# Exploratory Data Analysis on Yelp Dataset

## The goal of the project is to build an app that allows a user to find local resturants and eateries that specialize in a specific dish. This could be anything - bagels, pizza, chicken wings, tacos. We are looking to redefine what it means for a resturant to be "good", as many resturants specialize in certain dishes.

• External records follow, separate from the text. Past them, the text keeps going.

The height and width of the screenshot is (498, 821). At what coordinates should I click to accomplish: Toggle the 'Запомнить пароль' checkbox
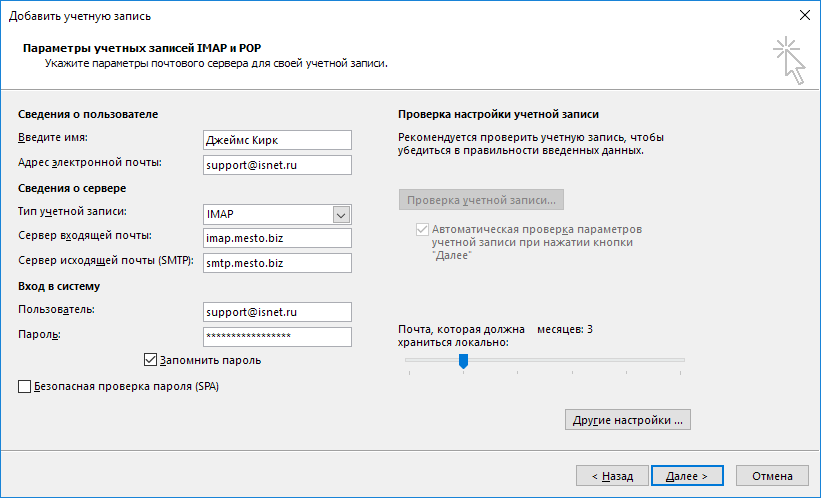(x=151, y=360)
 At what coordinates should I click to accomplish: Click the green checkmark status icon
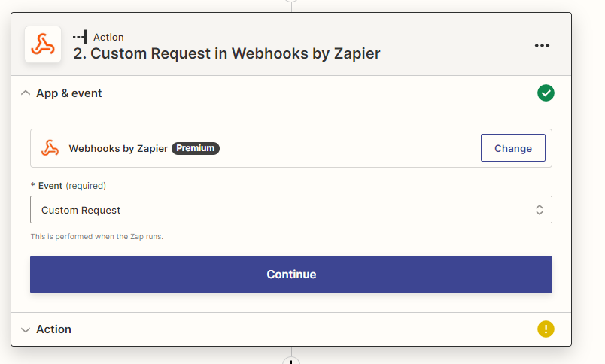click(x=546, y=93)
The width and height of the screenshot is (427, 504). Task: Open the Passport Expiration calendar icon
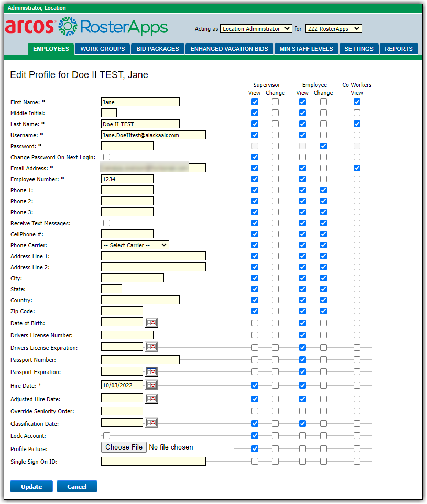(x=151, y=371)
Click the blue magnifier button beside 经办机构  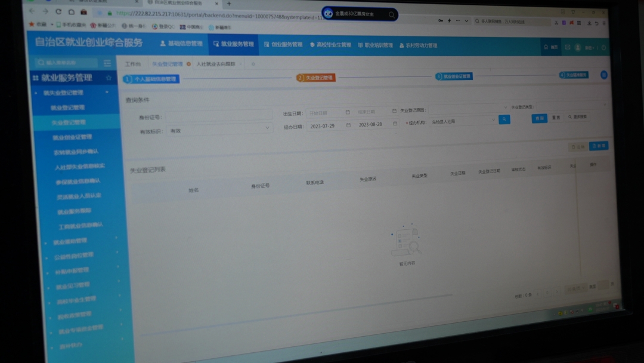(504, 119)
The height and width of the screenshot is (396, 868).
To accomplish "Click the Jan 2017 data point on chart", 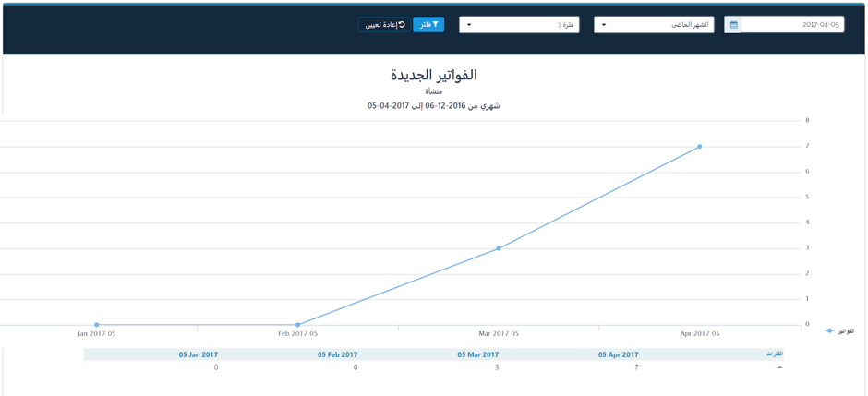I will [x=97, y=325].
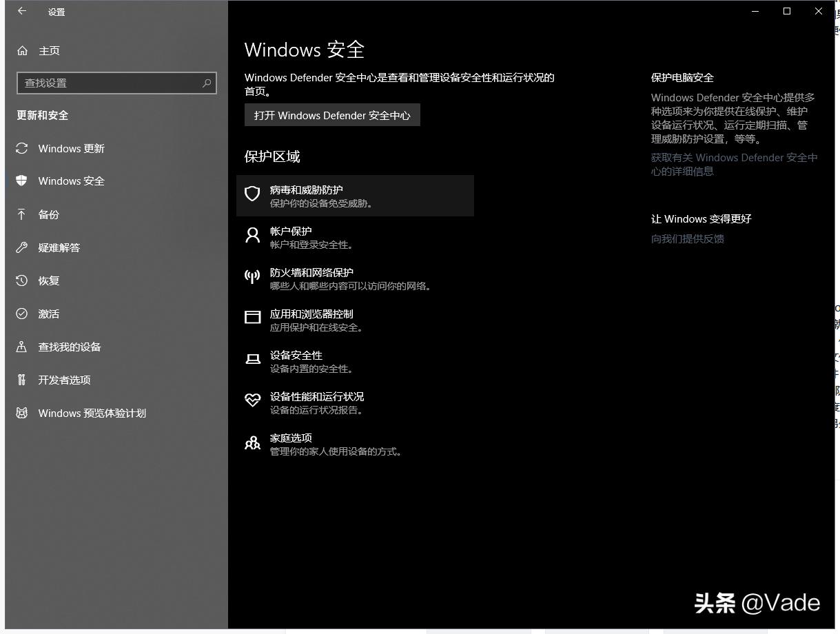Select the Windows 安全 shield icon in sidebar
The image size is (840, 634).
pyautogui.click(x=21, y=181)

## The dataset can be found at https://www.yelp.com/dataset.

In [945]:
import numpy as np
import scipy
import pandas as pd
import dask.bag as db
import json
import matplotlib.pyplot as plt
import arviz as az
import pymc3 as pm
import mplleaflet
from scipy.special import factorial as factorial
%matplotlib notebook
pd.set_option('display.max_columns', None)

### The first order of business is to load in the yelp data into our notebook. This requires first extracting all the json files from the compressed data set. Next, we find the two json files we are most interested in. 

### 'yelp_academic_dataset_business.json' holds all the business IDs, latitude and longitude coordinates, and names of the resturants.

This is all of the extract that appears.